Stored records
------------------------------------------------
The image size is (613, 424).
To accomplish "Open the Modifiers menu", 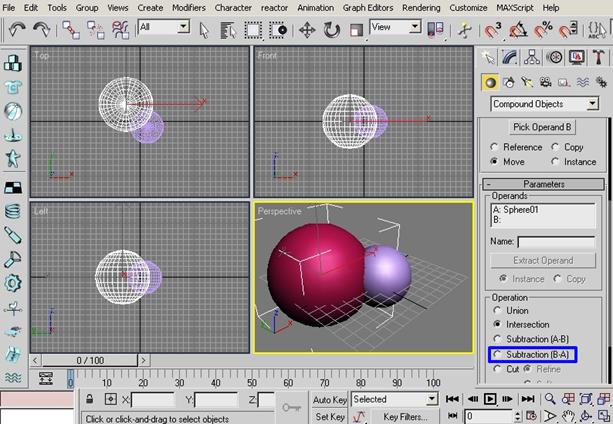I will [188, 7].
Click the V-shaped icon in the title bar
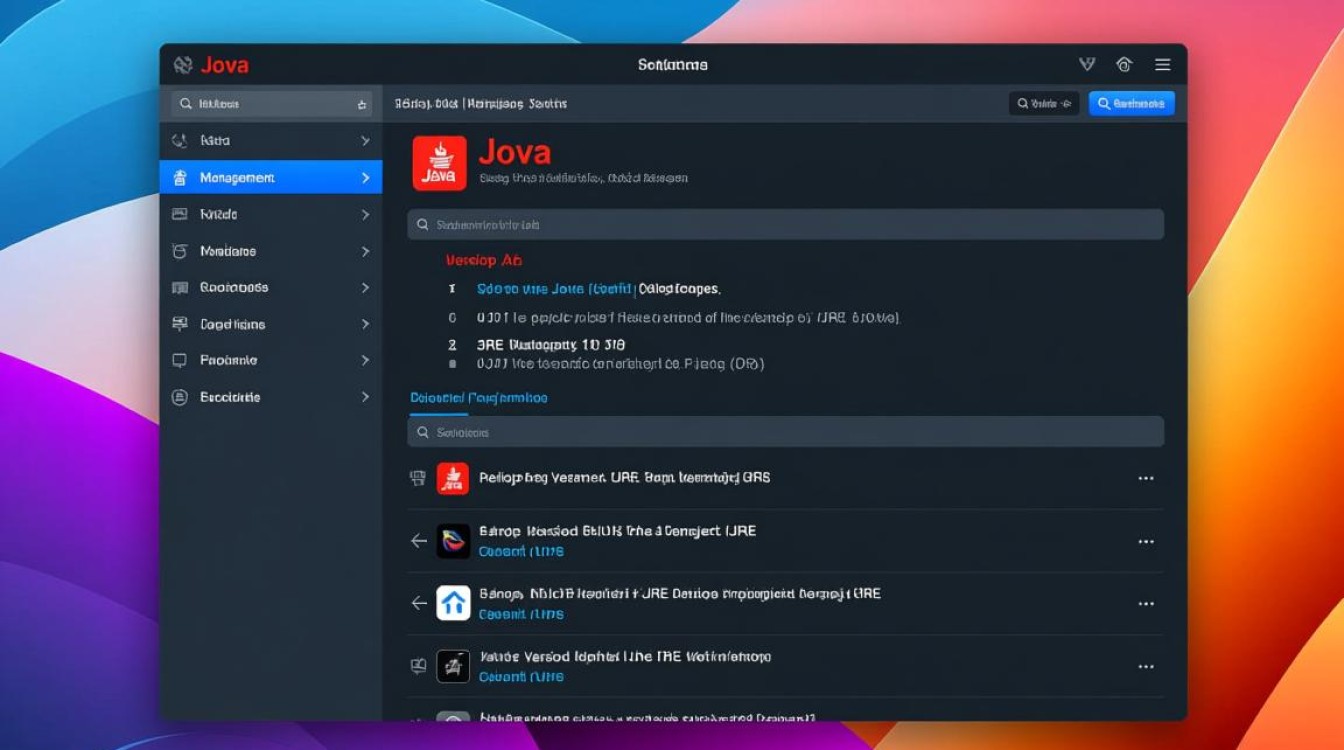1344x750 pixels. click(1087, 65)
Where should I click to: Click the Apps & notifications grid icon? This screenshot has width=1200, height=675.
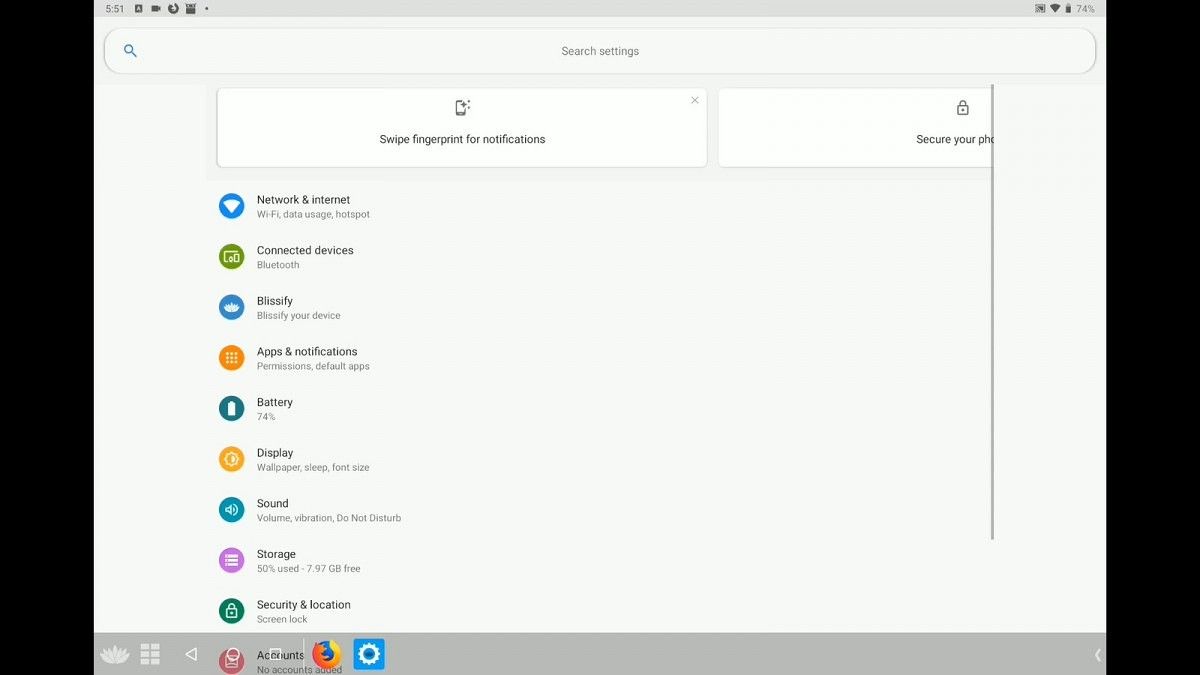click(231, 357)
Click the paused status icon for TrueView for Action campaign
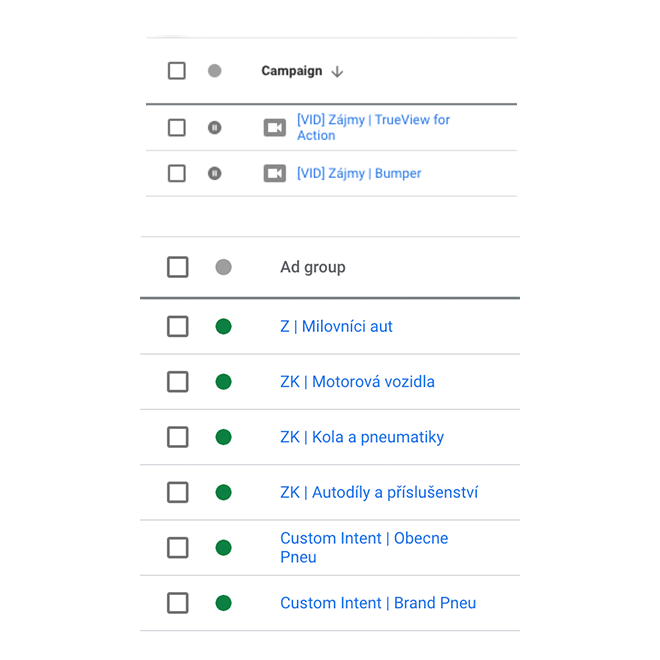The image size is (660, 660). [x=215, y=128]
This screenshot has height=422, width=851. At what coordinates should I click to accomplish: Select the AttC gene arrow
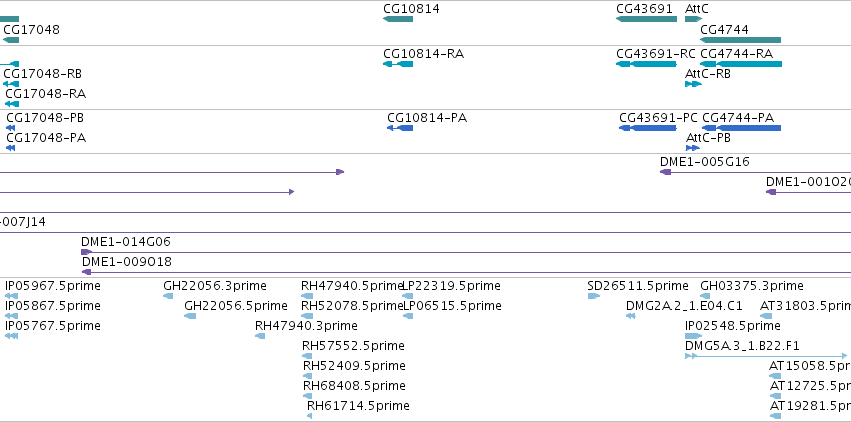694,19
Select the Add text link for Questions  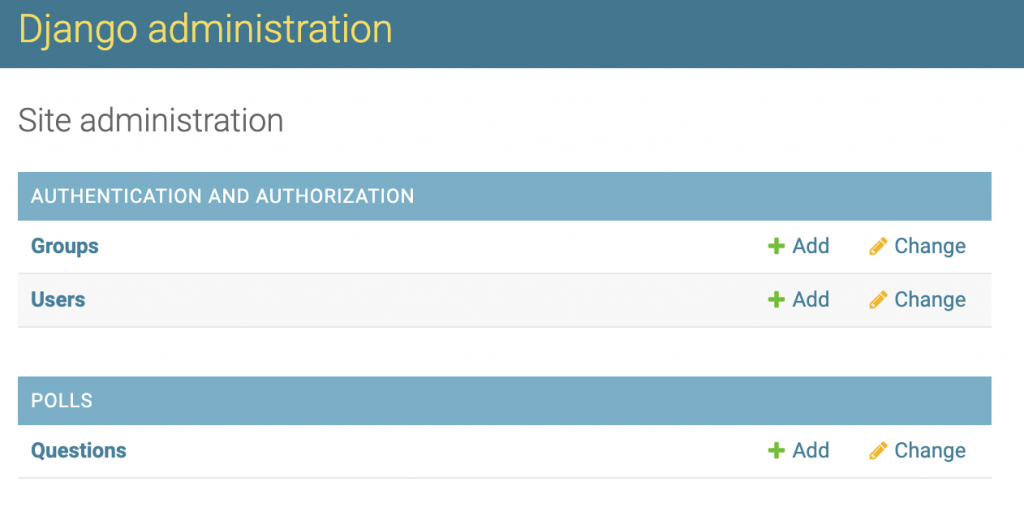(x=810, y=451)
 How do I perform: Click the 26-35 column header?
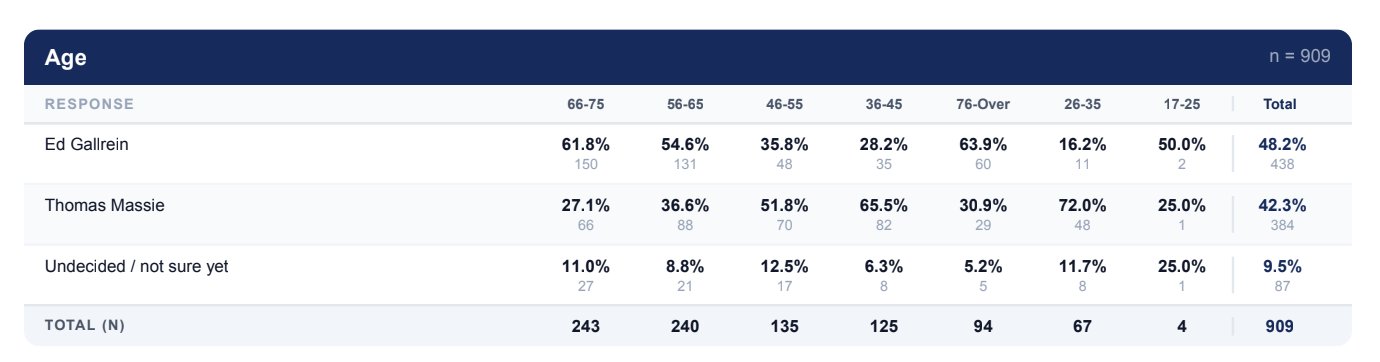(1082, 104)
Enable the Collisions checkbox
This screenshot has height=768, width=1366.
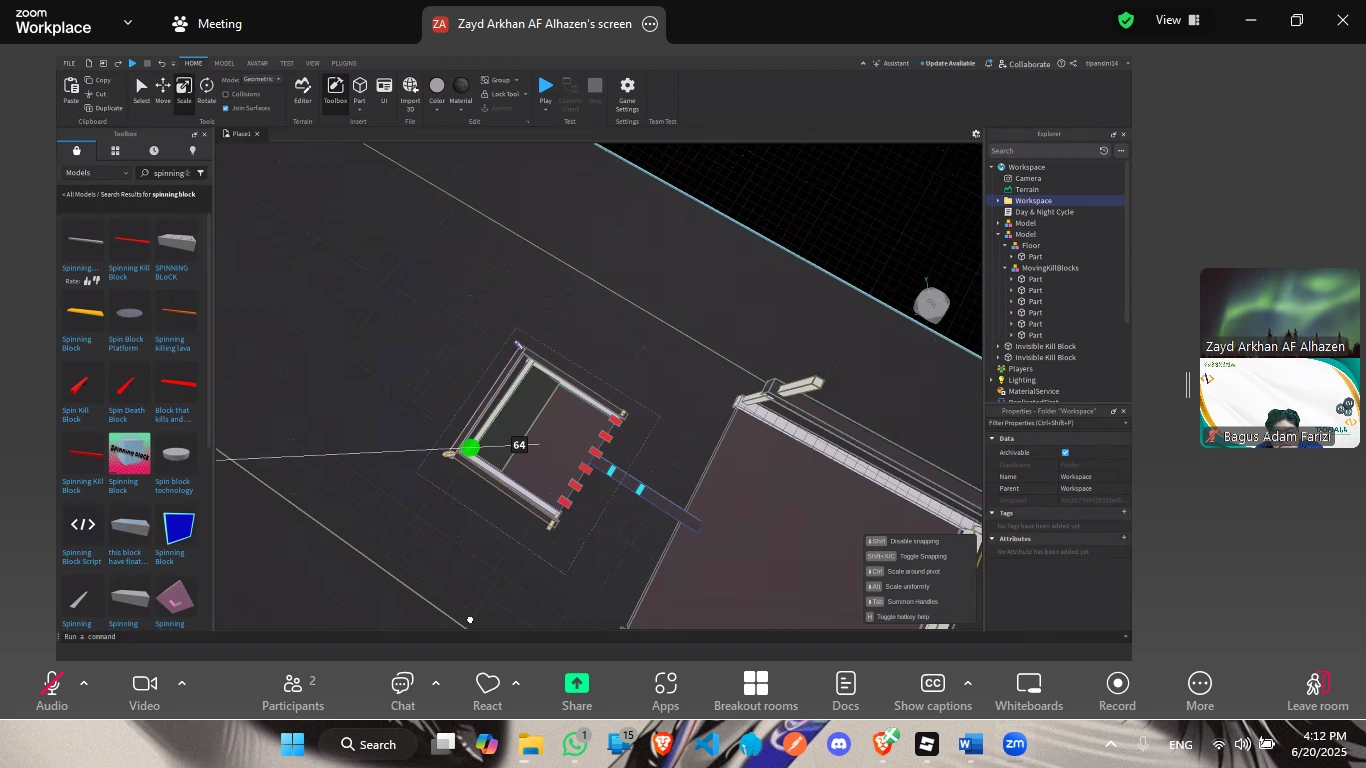coord(226,94)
------------------------------------------------
**Task instructions**. What you return must match, line for line, the records from the line containing "How do I perform: Click" through their end, with both ends included and no pictures.

**Final answer**.
 How do I perform: Click the 26-35 column header?
(1082, 104)
Enable the Collisions checkbox
This screenshot has height=768, width=1366.
coord(226,94)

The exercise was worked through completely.